─── Given data

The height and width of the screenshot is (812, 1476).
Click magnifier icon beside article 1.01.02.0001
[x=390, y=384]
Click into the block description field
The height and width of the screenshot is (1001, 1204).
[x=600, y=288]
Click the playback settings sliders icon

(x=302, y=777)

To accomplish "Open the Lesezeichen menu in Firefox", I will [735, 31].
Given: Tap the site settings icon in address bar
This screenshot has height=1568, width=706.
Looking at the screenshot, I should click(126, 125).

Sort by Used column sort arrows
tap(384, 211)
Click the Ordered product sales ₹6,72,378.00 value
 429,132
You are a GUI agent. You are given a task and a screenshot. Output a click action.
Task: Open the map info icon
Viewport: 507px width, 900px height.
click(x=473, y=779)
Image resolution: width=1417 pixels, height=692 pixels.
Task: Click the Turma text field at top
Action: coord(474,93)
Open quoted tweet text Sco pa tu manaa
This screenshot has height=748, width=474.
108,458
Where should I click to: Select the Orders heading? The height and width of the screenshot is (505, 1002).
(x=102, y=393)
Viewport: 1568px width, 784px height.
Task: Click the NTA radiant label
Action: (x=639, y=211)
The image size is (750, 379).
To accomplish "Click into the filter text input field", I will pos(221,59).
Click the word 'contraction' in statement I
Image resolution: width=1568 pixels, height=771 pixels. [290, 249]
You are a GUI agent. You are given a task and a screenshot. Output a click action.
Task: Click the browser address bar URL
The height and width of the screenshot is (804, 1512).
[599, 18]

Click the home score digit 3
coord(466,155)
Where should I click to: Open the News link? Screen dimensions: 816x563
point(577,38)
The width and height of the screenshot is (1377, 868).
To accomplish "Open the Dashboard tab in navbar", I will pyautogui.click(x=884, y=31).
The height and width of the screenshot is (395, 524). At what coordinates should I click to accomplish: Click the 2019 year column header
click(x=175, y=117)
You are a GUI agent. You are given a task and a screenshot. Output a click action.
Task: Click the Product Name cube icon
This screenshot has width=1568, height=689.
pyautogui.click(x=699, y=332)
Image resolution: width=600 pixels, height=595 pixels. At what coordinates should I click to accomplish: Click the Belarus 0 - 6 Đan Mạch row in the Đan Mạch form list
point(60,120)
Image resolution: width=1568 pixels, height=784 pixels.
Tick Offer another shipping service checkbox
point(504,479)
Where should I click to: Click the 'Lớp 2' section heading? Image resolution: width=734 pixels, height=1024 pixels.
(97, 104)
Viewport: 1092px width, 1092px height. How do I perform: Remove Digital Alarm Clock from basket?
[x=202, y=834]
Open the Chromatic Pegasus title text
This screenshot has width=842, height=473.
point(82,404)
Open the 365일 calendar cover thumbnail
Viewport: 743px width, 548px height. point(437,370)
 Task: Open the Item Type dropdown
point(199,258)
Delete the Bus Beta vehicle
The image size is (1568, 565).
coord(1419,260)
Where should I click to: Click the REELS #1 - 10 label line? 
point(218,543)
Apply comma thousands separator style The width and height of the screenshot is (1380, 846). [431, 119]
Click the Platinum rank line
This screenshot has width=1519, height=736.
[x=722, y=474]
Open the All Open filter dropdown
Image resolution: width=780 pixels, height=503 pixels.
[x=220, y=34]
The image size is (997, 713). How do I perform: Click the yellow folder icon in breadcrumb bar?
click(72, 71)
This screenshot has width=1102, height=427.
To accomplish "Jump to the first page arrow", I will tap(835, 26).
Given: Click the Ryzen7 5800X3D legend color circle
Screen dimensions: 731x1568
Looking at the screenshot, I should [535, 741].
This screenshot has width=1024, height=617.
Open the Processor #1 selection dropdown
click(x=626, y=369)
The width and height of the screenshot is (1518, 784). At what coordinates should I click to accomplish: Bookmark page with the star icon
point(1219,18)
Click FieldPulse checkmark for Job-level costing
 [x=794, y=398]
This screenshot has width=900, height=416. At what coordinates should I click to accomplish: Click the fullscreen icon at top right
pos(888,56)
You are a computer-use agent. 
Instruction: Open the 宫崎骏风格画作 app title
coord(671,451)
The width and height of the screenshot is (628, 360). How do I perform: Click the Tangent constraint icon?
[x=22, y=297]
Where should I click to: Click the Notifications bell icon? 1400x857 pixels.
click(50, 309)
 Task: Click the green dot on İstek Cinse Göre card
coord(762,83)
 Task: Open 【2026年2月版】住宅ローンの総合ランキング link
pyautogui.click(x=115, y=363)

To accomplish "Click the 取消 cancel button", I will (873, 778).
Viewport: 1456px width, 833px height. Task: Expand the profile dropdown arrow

──────

Reproduce all of the items above verbatim, line for line.

The height and width of the screenshot is (812, 1476).
Click magnifier icon beside article 1.01.02.0001
[x=390, y=384]
Click into the block description field
The height and width of the screenshot is (1001, 1204).
[x=600, y=288]
Click the playback settings sliders icon

(x=302, y=777)

To accomplish "Open the Lesezeichen menu in Firefox", I will [735, 31].
Given: Tap the site settings icon in address bar
This screenshot has height=1568, width=706.
Looking at the screenshot, I should click(126, 125).

Sort by Used column sort arrows
tap(384, 211)
Click the Ordered product sales ₹6,72,378.00 value
 429,132
You are a GUI agent. You are given a task and a screenshot. Output a click action.
Task: Open the map info icon
Viewport: 507px width, 900px height.
click(x=473, y=779)
Image resolution: width=1417 pixels, height=692 pixels.
Task: Click the Turma text field at top
Action: coord(474,93)
Open quoted tweet text Sco pa tu manaa
This screenshot has height=748, width=474.
108,458
Where should I click to: Select the Orders heading? The height and width of the screenshot is (505, 1002).
(x=102, y=393)
Viewport: 1568px width, 784px height.
Task: Click the NTA radiant label
Action: (x=639, y=211)
The image size is (750, 379).
To accomplish "Click into the filter text input field", I will pos(221,59).
Click the word 'contraction' in statement I
Image resolution: width=1568 pixels, height=771 pixels. [290, 249]
You are a GUI agent. You are given a task and a screenshot. Output a click action.
Task: Click the browser address bar URL
The height and width of the screenshot is (804, 1512).
[599, 18]

Click the home score digit 3
coord(466,155)
Where should I click to: Open the News link? Screen dimensions: 816x563
point(577,38)
The width and height of the screenshot is (1377, 868).
To accomplish "Open the Dashboard tab in navbar", I will pyautogui.click(x=884, y=31).
The height and width of the screenshot is (395, 524). At what coordinates should I click to accomplish: Click the 2019 year column header
click(x=175, y=117)
You are a GUI agent. You are given a task and a screenshot. Output a click action.
Task: Click the Product Name cube icon
This screenshot has width=1568, height=689.
pyautogui.click(x=699, y=332)
Image resolution: width=600 pixels, height=595 pixels. At what coordinates should I click to accomplish: Click the Belarus 0 - 6 Đan Mạch row in the Đan Mạch form list
point(60,120)
Image resolution: width=1568 pixels, height=784 pixels.
Tick Offer another shipping service checkbox
point(504,479)
Where should I click to: Click the 'Lớp 2' section heading? Image resolution: width=734 pixels, height=1024 pixels.
(97, 104)
Viewport: 1092px width, 1092px height. How do I perform: Remove Digital Alarm Clock from basket?
[x=202, y=834]
Open the Chromatic Pegasus title text
This screenshot has width=842, height=473.
point(82,404)
Open the 365일 calendar cover thumbnail
Viewport: 743px width, 548px height. point(437,370)
 Task: Open the Item Type dropdown
point(199,258)
Delete the Bus Beta vehicle
The image size is (1568, 565).
coord(1419,260)
Where should I click to: Click the REELS #1 - 10 label line? 
point(218,543)
Apply comma thousands separator style The width and height of the screenshot is (1380, 846). [431, 119]
Click the Platinum rank line
This screenshot has width=1519, height=736.
[x=722, y=474]
Open the All Open filter dropdown
Image resolution: width=780 pixels, height=503 pixels.
[x=220, y=34]
The image size is (997, 713). How do I perform: Click the yellow folder icon in breadcrumb bar?
click(72, 71)
This screenshot has width=1102, height=427.
To accomplish "Jump to the first page arrow", I will tap(835, 26).
Given: Click the Ryzen7 5800X3D legend color circle
Screen dimensions: 731x1568
Looking at the screenshot, I should [535, 741].
This screenshot has width=1024, height=617.
Open the Processor #1 selection dropdown
click(x=626, y=369)
The width and height of the screenshot is (1518, 784). At what coordinates should I click to accomplish: Bookmark page with the star icon
point(1219,18)
Click FieldPulse checkmark for Job-level costing
 [x=794, y=398]
This screenshot has width=900, height=416. At what coordinates should I click to accomplish: Click the fullscreen icon at top right
pos(888,56)
You are a computer-use agent. 
Instruction: Open the 宫崎骏风格画作 app title
coord(671,451)
The width and height of the screenshot is (628, 360). How do I perform: Click the Tangent constraint icon?
[x=22, y=297]
Where should I click to: Click the Notifications bell icon? 1400x857 pixels.
click(50, 309)
 Task: Click the green dot on İstek Cinse Göre card
coord(762,83)
 Task: Open 【2026年2月版】住宅ローンの総合ランキング link
pyautogui.click(x=115, y=363)

To accomplish "Click the 取消 cancel button", I will (873, 778).
Viewport: 1456px width, 833px height. Task: Expand the profile dropdown arrow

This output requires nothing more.